• [Directions]: Quote the passage from the blog post about Christmas and its songs, starting at "And it's not" and ending at "of this cd....".

--- BEGIN Reading text ---

Thursday, 15 December 2011

Songs, wrongs and Horse Chestnut trees....

Now the Beard, as some of you may or may not be aware, possibly even at the same time for those of you enamoured by the ideas of Ingsoc, is surprisingly or not a fan of Christmas... not necessarily for the reasons for which one is supposed to be a fan, but for sinister and cynical reasons possibly better explored than analysed...

For a start, the Beard is a great fan of hypocrisy... so much so that I practice it as often as possible, and one day hope to become as good at it as most of my fellow humans... for as we must all admit, hypocrisy is possibly the natural state of our species, the great Homo Narrans... in fact, our favoured species name, Homo Sapiens sapiens is in itself a form of hypocrisy... but I digress...

The fact is that Christmas is possibly the best time to study hypocrisy, both in others and in oneself... The fact that the festival is a commercial exercise masquerading as a religious celebration is good enough for the Beard.. but then Christmas exceeeds all expectations and reveals itself to be a commercial exercise masquerading as a Christian celebration that is itself a festival stolen from another religion and thinly disguised in the hope that their omniscient God somehow won't notice... Christmas, by promoting greed and the decoration of trees actually transgresses so many of Jehovah/Yahweh's laws as to be untrue... and it's true about the decorating trees bit... honest, guv.. it's in the Bible, in Isaiah if I remember correctly... but I digress...

Apart from the hypicrisy, which admittedly is fun, the Beard loves Christmas for one more thing... the music... now, most of you out there either love the tacky disposable music or loath it... however, to the Beard Christmas music highlights one of his pet dislikes... people claiming to like songs without actually understanding the lyrics.. take for instance that now perennial favourite "Fairytale of New York..." many people claim this to be their favourite Christmas song, which I have no problem with... but then a lot of them then carry on and say that this song about the decay of an already dysfunctional relationship filled with hate and resentment in a police cell among drunks is, somehow, the song which somehow embodies the perfect Christmas.... which it possibly may, who knows.. however, the Beard suspects that, as with Alan partridge and Sunday Bloody Sunday,, that most folks have heard the title, the (admittedly quite jolly) tune, and have concluded that this is a song of joy...

Greg Lake also gets a lot of airplay... his epic I believe in Father Christmas is again one of those songs that on the surface seems to be in praise of Christmas... that opening... "They said there'd be snow at Christmas; they said there'd be peace on Earth..." But then comes the disappointment, in the third line that no one seems to have heard.. "Instead it just kept on raining..." Yes, that's right... asong about how the wonderful Christmas is a cop-out, a meaningless hypocritical load of old drivel... "The Christmas we get we deserve," apparently....

And it's not just Christmas songs either... The Beard had the strange experience once of picking up a cd apparently containing the best love songs in the world... itself a strange enough experience... and to be honest, some of the tracks on there definitely deserved to be there.... the one by Barry White in particular... but also included were some strange ones... "A whiter shade of pale," for example, and "Hotel California..." "24 Hours from Tulsa" can possibly be forgiven, as it is a man telling his partner that he's now in love with someone else and is dumping her.... but "Where the wild roses grow" by Nick Cave and Kylie Minogue??? A song about rape and violent murder??? One of the best love songs ever??? Methinks someone should be looking at the private life of the compiler of this cd....

--- END Reading text ---
--- BEGIN Given entries ---

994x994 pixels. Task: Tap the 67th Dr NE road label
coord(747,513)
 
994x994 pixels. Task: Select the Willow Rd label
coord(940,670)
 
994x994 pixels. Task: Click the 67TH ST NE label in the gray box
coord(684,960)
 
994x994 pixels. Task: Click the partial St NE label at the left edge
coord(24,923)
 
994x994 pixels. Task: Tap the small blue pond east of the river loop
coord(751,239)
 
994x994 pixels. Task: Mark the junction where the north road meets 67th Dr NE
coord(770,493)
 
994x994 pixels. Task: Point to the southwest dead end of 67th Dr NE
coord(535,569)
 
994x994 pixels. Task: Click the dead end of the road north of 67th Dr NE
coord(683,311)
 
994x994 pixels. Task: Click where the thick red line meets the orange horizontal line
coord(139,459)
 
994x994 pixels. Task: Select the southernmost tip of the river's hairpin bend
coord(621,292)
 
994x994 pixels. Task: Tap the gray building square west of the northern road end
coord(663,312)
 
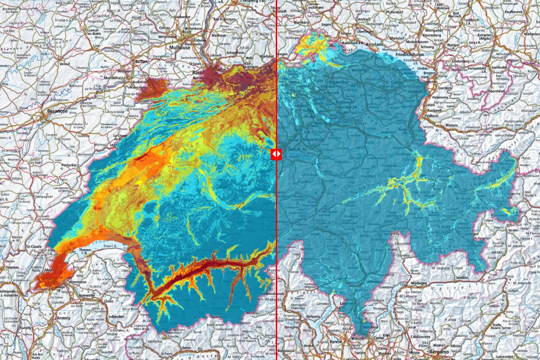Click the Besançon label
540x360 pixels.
(57, 111)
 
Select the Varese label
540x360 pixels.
(337, 342)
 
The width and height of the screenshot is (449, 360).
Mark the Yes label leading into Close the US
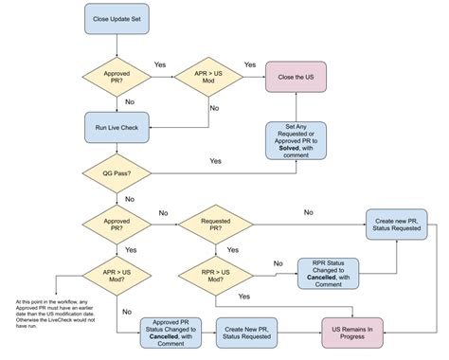(x=250, y=64)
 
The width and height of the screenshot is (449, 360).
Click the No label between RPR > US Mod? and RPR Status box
(x=277, y=263)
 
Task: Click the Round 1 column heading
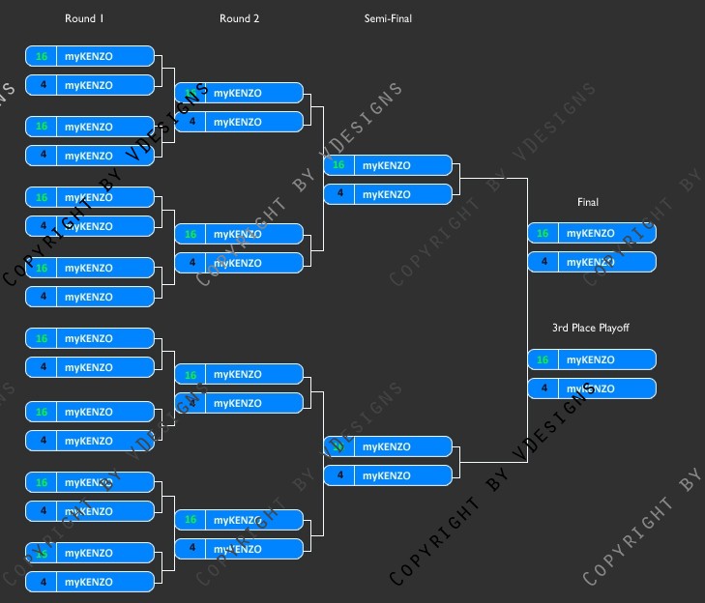[x=84, y=18]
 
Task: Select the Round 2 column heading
[x=240, y=18]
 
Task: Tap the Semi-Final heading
[x=388, y=18]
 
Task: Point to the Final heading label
[x=588, y=202]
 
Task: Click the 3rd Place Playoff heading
[x=591, y=328]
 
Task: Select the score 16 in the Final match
[x=543, y=233]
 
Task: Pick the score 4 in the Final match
[x=543, y=262]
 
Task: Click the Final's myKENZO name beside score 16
[x=591, y=233]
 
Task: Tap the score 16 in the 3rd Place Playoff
[x=543, y=359]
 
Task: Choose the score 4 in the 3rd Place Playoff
[x=543, y=388]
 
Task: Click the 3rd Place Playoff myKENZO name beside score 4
[x=591, y=388]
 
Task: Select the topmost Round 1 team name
[x=89, y=56]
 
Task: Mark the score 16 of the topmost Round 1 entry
[x=42, y=56]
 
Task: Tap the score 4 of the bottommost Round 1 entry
[x=42, y=582]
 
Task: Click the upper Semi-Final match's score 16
[x=338, y=165]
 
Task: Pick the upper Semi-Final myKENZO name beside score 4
[x=387, y=194]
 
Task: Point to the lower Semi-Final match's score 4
[x=338, y=475]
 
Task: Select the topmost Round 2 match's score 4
[x=191, y=122]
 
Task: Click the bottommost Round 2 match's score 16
[x=191, y=520]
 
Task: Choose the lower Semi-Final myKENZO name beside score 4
[x=387, y=475]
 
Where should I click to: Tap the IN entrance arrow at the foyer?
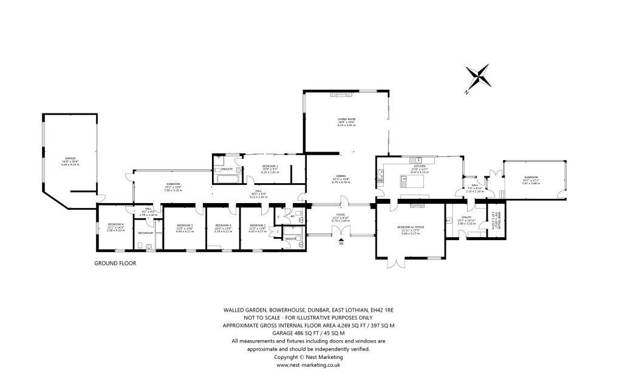pos(341,242)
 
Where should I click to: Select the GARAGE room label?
pos(71,159)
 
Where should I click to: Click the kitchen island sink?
pos(403,179)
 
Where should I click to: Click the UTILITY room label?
pos(466,217)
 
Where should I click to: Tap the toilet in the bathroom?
pos(140,246)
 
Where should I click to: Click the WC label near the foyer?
pos(292,215)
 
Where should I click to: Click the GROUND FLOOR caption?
pos(115,264)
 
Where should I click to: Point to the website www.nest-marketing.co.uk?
pos(308,366)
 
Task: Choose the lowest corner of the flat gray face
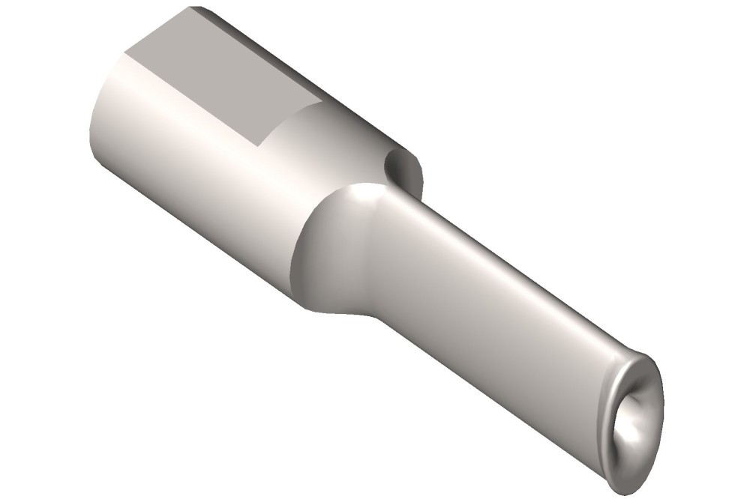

--- END Given entries ---

• [Output of the task]:
And it's not just Christmas songs either... The Beard had the strange experience once of picking up a cd apparently containing the best love songs in the world... itself a strange enough experience... and to be honest, some of the tracks on there definitely deserved to be there.... the one by Barry White in particular... but also included were some strange ones... "A whiter shade of pale," for example, and "Hotel California..." "24 Hours from Tulsa" can possibly be forgiven, as it is a man telling his partner that he's now in love with someone else and is dumping her.... but "Where the wild roses grow" by Nick Cave and Kylie Minogue??? A song about rape and violent murder??? One of the best love songs ever??? Methinks someone should be looking at the private life of the compiler of this cd....